TASK INSTRUCTIONS ▸
Reproduce word for word the stretch of entries from the line containing "What do you see at coordinates (468, 439)" through the line containing "(254, 472).", with both of those lines included.

Stored items:
────────────────────

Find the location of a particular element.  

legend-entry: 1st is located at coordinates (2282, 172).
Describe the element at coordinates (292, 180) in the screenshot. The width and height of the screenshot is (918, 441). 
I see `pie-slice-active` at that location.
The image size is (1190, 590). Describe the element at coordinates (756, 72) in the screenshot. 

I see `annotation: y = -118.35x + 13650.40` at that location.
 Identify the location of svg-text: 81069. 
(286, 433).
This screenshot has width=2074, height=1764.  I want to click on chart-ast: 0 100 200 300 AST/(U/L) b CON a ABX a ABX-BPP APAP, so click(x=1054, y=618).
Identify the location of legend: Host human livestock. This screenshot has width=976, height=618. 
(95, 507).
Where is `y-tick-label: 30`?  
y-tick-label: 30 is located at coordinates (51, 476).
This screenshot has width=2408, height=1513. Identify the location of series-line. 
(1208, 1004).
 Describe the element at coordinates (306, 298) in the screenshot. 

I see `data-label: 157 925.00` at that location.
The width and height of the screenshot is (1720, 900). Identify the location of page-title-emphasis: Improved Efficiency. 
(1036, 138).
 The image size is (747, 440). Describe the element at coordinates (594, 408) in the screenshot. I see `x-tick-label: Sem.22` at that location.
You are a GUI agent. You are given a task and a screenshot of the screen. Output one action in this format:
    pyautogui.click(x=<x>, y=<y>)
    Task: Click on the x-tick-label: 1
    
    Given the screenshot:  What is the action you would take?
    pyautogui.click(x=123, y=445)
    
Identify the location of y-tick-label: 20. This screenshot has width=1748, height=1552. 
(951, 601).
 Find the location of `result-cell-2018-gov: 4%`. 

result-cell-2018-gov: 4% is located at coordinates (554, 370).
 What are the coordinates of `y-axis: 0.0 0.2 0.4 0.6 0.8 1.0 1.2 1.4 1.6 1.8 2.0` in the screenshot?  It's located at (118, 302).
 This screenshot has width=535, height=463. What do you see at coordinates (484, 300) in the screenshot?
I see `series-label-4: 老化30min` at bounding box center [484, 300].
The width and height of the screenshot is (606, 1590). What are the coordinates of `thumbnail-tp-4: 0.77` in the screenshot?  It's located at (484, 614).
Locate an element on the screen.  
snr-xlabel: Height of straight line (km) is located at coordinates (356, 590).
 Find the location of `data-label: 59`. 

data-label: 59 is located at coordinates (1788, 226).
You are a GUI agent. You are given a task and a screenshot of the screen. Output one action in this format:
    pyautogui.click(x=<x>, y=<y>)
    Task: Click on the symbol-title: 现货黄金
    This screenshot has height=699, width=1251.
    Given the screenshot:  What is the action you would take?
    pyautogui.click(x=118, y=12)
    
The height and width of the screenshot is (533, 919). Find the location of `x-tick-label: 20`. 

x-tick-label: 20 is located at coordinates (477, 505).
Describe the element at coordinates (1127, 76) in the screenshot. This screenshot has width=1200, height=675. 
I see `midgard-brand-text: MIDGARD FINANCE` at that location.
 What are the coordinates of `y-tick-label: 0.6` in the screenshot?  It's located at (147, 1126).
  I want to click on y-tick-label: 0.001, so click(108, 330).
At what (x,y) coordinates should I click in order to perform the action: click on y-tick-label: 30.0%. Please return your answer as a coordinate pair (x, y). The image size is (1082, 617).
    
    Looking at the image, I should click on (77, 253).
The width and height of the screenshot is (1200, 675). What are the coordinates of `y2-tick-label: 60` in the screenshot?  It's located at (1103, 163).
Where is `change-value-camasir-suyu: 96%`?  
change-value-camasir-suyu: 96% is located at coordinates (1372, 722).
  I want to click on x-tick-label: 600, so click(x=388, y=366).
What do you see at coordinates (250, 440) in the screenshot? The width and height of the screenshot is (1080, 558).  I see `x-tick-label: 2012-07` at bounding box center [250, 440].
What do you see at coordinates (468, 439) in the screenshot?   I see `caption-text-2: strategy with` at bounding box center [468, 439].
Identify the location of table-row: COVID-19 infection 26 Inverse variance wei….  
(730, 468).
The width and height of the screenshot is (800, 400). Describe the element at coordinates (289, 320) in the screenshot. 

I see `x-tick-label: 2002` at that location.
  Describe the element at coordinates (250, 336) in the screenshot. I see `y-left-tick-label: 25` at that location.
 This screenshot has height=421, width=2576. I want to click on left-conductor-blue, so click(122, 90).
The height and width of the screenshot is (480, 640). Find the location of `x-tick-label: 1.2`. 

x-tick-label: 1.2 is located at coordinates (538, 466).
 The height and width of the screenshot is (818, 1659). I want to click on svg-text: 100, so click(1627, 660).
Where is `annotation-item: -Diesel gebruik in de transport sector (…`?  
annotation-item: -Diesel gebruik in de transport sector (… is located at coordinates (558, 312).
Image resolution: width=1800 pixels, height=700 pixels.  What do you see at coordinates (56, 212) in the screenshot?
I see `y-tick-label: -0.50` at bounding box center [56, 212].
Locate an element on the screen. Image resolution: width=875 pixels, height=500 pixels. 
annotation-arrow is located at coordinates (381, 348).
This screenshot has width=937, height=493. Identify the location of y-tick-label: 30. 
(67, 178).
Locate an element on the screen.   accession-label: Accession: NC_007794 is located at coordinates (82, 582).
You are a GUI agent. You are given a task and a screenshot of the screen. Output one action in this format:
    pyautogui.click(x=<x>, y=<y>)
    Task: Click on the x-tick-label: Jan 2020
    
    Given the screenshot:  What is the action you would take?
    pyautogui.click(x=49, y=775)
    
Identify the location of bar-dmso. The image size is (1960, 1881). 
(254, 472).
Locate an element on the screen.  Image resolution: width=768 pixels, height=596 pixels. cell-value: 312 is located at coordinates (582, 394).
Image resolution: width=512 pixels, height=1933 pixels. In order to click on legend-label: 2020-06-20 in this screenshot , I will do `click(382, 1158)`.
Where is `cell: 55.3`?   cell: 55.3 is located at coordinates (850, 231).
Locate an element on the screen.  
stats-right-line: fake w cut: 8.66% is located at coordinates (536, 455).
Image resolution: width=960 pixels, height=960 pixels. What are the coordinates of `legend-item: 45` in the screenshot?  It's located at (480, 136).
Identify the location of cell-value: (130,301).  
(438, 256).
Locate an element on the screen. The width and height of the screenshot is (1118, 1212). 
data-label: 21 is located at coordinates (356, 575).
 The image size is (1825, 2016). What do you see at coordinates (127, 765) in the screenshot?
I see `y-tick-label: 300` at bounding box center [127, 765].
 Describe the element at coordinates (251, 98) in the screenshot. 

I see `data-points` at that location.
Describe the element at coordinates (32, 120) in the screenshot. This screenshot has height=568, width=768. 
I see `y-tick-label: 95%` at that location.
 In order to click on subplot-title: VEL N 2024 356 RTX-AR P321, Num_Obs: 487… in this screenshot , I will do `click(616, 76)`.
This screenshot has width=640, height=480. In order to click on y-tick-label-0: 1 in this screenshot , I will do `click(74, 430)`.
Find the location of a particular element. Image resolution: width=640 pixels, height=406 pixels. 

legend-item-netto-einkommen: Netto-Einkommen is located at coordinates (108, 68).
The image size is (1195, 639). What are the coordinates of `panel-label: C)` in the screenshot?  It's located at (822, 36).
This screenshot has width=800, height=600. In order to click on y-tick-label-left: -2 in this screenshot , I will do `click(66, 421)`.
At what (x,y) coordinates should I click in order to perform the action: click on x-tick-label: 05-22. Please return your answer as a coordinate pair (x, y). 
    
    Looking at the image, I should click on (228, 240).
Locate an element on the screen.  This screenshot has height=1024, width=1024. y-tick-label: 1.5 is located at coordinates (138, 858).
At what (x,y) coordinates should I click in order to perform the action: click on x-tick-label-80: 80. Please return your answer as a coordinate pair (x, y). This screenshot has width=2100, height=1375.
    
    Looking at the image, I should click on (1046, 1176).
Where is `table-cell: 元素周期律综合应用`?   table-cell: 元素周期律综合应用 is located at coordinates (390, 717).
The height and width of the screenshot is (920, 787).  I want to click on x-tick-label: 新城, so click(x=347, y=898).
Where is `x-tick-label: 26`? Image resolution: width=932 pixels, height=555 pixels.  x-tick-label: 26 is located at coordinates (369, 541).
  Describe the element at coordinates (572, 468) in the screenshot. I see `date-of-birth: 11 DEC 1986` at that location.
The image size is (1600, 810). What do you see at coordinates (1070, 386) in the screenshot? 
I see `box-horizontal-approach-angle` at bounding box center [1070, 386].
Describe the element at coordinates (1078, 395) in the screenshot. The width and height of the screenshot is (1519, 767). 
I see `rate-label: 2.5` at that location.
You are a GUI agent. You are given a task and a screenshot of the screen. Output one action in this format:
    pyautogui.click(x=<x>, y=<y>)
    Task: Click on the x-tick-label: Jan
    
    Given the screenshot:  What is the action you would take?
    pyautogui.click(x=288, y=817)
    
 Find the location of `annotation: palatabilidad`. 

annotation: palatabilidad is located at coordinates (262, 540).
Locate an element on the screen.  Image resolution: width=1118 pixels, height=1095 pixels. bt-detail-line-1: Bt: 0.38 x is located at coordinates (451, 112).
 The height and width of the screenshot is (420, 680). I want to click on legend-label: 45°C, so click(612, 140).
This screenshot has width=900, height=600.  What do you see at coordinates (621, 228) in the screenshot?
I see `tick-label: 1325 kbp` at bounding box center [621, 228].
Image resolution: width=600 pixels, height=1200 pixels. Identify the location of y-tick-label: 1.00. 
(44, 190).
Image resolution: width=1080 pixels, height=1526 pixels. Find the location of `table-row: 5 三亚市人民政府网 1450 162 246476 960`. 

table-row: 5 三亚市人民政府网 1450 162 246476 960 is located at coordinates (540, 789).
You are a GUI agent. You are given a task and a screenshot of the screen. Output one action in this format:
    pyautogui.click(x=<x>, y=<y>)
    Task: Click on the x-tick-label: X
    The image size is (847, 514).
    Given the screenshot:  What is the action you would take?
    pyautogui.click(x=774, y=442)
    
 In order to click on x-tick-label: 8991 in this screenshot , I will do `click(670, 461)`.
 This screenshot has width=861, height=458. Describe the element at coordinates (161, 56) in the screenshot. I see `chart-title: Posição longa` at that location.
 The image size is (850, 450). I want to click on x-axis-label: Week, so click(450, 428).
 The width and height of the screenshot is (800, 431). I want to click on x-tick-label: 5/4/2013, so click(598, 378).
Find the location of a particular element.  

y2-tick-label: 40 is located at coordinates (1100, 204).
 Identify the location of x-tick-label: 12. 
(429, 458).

────────────────────

EXERCISE SOLUTION ▸
What do you see at coordinates (468, 439) in the screenshot?   I see `caption-text-2: strategy with` at bounding box center [468, 439].
Identify the location of table-row: COVID-19 infection 26 Inverse variance wei….  
(730, 468).
The width and height of the screenshot is (800, 400). Describe the element at coordinates (289, 320) in the screenshot. 

I see `x-tick-label: 2002` at that location.
  Describe the element at coordinates (250, 336) in the screenshot. I see `y-left-tick-label: 25` at that location.
 This screenshot has height=421, width=2576. I want to click on left-conductor-blue, so click(122, 90).
The height and width of the screenshot is (480, 640). Find the location of `x-tick-label: 1.2`. 

x-tick-label: 1.2 is located at coordinates (538, 466).
 The height and width of the screenshot is (818, 1659). I want to click on svg-text: 100, so click(1627, 660).
Where is `annotation-item: -Diesel gebruik in de transport sector (…`?  
annotation-item: -Diesel gebruik in de transport sector (… is located at coordinates (558, 312).
Image resolution: width=1800 pixels, height=700 pixels.  What do you see at coordinates (56, 212) in the screenshot?
I see `y-tick-label: -0.50` at bounding box center [56, 212].
Locate an element on the screen. Image resolution: width=875 pixels, height=500 pixels. 
annotation-arrow is located at coordinates (381, 348).
This screenshot has width=937, height=493. Identify the location of y-tick-label: 30. 
(67, 178).
Locate an element on the screen.   accession-label: Accession: NC_007794 is located at coordinates (82, 582).
You are a GUI agent. You are given a task and a screenshot of the screen. Output one action in this format:
    pyautogui.click(x=<x>, y=<y>)
    Task: Click on the x-tick-label: Jan 2020
    
    Given the screenshot:  What is the action you would take?
    pyautogui.click(x=49, y=775)
    
Identify the location of bar-dmso. The image size is (1960, 1881). 
(254, 472).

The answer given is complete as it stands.